» AIM OF THE EXERCISE
Give back every record exactly as written.

Collection entries

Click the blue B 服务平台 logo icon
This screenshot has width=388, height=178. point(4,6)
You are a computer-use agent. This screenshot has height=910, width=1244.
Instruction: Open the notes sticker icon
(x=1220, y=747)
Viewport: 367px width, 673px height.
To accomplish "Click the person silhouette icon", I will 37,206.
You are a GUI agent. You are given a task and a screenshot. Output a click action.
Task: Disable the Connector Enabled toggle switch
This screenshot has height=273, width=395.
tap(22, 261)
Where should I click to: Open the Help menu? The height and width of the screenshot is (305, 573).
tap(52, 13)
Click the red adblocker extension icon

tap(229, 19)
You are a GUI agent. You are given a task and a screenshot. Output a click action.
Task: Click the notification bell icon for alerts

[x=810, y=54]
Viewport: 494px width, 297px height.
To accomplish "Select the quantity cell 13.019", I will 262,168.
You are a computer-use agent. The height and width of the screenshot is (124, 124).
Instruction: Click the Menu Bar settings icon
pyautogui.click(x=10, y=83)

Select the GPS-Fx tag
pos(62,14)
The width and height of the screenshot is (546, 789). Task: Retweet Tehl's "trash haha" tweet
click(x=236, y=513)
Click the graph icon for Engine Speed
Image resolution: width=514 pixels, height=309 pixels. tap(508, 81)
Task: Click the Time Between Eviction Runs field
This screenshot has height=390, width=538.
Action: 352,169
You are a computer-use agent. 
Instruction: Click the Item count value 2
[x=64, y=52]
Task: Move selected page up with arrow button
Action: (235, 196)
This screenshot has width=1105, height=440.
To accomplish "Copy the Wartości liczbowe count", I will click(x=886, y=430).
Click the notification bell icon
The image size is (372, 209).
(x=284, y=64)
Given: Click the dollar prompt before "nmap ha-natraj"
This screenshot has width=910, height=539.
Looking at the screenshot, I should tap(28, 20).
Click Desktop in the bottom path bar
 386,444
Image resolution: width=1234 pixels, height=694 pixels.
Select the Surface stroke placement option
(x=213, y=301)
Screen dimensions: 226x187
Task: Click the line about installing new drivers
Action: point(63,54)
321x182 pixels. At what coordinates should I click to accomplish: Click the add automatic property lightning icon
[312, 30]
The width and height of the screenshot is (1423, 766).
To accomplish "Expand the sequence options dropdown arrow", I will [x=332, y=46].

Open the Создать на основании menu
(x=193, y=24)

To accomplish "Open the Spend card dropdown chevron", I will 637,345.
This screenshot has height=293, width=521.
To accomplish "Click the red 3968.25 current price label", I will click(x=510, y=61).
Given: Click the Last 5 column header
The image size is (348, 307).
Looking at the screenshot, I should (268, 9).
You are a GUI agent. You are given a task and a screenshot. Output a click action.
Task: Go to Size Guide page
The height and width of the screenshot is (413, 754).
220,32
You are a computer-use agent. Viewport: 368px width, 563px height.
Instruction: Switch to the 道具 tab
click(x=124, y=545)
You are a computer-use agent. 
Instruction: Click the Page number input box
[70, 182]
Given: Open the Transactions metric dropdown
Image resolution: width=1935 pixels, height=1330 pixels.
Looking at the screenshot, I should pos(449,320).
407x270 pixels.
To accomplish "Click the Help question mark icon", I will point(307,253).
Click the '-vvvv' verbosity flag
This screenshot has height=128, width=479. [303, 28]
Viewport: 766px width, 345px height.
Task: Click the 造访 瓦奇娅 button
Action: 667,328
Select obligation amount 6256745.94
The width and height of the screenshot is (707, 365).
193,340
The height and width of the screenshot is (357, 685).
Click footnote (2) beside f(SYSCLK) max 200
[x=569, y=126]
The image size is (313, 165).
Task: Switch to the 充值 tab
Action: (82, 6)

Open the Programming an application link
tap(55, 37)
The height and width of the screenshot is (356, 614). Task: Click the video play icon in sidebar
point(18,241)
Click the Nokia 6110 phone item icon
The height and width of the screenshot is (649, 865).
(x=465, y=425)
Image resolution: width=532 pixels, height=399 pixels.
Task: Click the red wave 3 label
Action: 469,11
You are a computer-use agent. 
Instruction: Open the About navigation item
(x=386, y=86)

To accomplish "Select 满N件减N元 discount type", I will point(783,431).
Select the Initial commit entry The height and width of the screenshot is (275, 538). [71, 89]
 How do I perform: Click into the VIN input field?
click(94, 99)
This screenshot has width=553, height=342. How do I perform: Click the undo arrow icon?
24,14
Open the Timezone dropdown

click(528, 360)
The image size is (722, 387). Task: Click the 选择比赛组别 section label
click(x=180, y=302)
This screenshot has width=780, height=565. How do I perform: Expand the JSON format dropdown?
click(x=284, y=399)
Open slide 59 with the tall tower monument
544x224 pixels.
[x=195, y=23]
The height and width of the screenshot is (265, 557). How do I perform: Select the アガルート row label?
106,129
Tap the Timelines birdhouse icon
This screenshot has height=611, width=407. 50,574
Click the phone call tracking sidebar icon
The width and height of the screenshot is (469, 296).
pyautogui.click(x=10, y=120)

» SOLUTION TO THE EXERCISE
Click the blue B 服务平台 logo icon
This screenshot has width=388, height=178. point(4,6)
You are a computer-use agent. This screenshot has height=910, width=1244.
Instruction: Open the notes sticker icon
(x=1220, y=747)
Viewport: 367px width, 673px height.
To accomplish "Click the person silhouette icon", I will 37,206.
You are a GUI agent. You are given a task and a screenshot. Output a click action.
Task: Disable the Connector Enabled toggle switch
This screenshot has height=273, width=395.
tap(22, 261)
Where should I click to: Open the Help menu? The height and width of the screenshot is (305, 573).
tap(52, 13)
Click the red adblocker extension icon

tap(229, 19)
You are a GUI agent. You are given a task and a screenshot. Output a click action.
Task: Click the notification bell icon for alerts

[x=810, y=54]
Viewport: 494px width, 297px height.
To accomplish "Select the quantity cell 13.019", I will 262,168.
You are a computer-use agent. The height and width of the screenshot is (124, 124).
Instruction: Click the Menu Bar settings icon
pyautogui.click(x=10, y=83)

Select the GPS-Fx tag
pos(62,14)
The width and height of the screenshot is (546, 789). Task: Retweet Tehl's "trash haha" tweet
click(x=236, y=513)
Click the graph icon for Engine Speed
Image resolution: width=514 pixels, height=309 pixels. tap(508, 81)
Task: Click the Time Between Eviction Runs field
This screenshot has height=390, width=538.
Action: 352,169
You are a computer-use agent. 
Instruction: Click the Item count value 2
[x=64, y=52]
Task: Move selected page up with arrow button
Action: (235, 196)
This screenshot has width=1105, height=440.
To accomplish "Copy the Wartości liczbowe count", I will click(x=886, y=430).
Click the notification bell icon
The image size is (372, 209).
(x=284, y=64)
Given: Click the dollar prompt before "nmap ha-natraj"
This screenshot has width=910, height=539.
Looking at the screenshot, I should tap(28, 20).
Click Desktop in the bottom path bar
 386,444
Image resolution: width=1234 pixels, height=694 pixels.
Select the Surface stroke placement option
(x=213, y=301)
Screen dimensions: 226x187
Task: Click the line about installing new drivers
Action: point(63,54)
321x182 pixels. At what coordinates should I click to accomplish: Click the add automatic property lightning icon
[312, 30]
The width and height of the screenshot is (1423, 766).
To accomplish "Expand the sequence options dropdown arrow", I will [x=332, y=46].

Open the Создать на основании menu
(x=193, y=24)

To accomplish "Open the Spend card dropdown chevron", I will 637,345.
This screenshot has height=293, width=521.
To accomplish "Click the red 3968.25 current price label", I will click(x=510, y=61).
Given: Click the Last 5 column header
The image size is (348, 307).
Looking at the screenshot, I should (268, 9).
You are a GUI agent. You are given a task and a screenshot. Output a click action.
Task: Go to Size Guide page
The height and width of the screenshot is (413, 754).
220,32
You are a computer-use agent. Viewport: 368px width, 563px height.
Instruction: Switch to the 道具 tab
click(x=124, y=545)
You are a computer-use agent. 
Instruction: Click the Page number input box
[70, 182]
Given: Open the Transactions metric dropdown
Image resolution: width=1935 pixels, height=1330 pixels.
Looking at the screenshot, I should pos(449,320).
407x270 pixels.
To accomplish "Click the Help question mark icon", I will point(307,253).
Click the '-vvvv' verbosity flag
This screenshot has height=128, width=479. [303, 28]
Viewport: 766px width, 345px height.
Task: Click the 造访 瓦奇娅 button
Action: 667,328
Select obligation amount 6256745.94
The width and height of the screenshot is (707, 365).
193,340
The height and width of the screenshot is (357, 685).
Click footnote (2) beside f(SYSCLK) max 200
[x=569, y=126]
The image size is (313, 165).
Task: Switch to the 充值 tab
Action: (82, 6)

Open the Programming an application link
tap(55, 37)
The height and width of the screenshot is (356, 614). Task: Click the video play icon in sidebar
point(18,241)
Click the Nokia 6110 phone item icon
The height and width of the screenshot is (649, 865).
(x=465, y=425)
Image resolution: width=532 pixels, height=399 pixels.
Task: Click the red wave 3 label
Action: 469,11
You are a computer-use agent. 
Instruction: Open the About navigation item
(x=386, y=86)

To accomplish "Select 满N件减N元 discount type", I will point(783,431).
Select the Initial commit entry The height and width of the screenshot is (275, 538). [71, 89]
 How do I perform: Click into the VIN input field?
click(94, 99)
This screenshot has width=553, height=342. How do I perform: Click the undo arrow icon?
24,14
Open the Timezone dropdown

click(528, 360)
The image size is (722, 387). Task: Click the 选择比赛组别 section label
click(x=180, y=302)
This screenshot has width=780, height=565. How do I perform: Expand the JSON format dropdown?
click(x=284, y=399)
Open slide 59 with the tall tower monument
544x224 pixels.
[x=195, y=23]
The height and width of the screenshot is (265, 557). How do I perform: Select the アガルート row label?
106,129
Tap the Timelines birdhouse icon
This screenshot has height=611, width=407. 50,574
Click the phone call tracking sidebar icon
The width and height of the screenshot is (469, 296).
pyautogui.click(x=10, y=120)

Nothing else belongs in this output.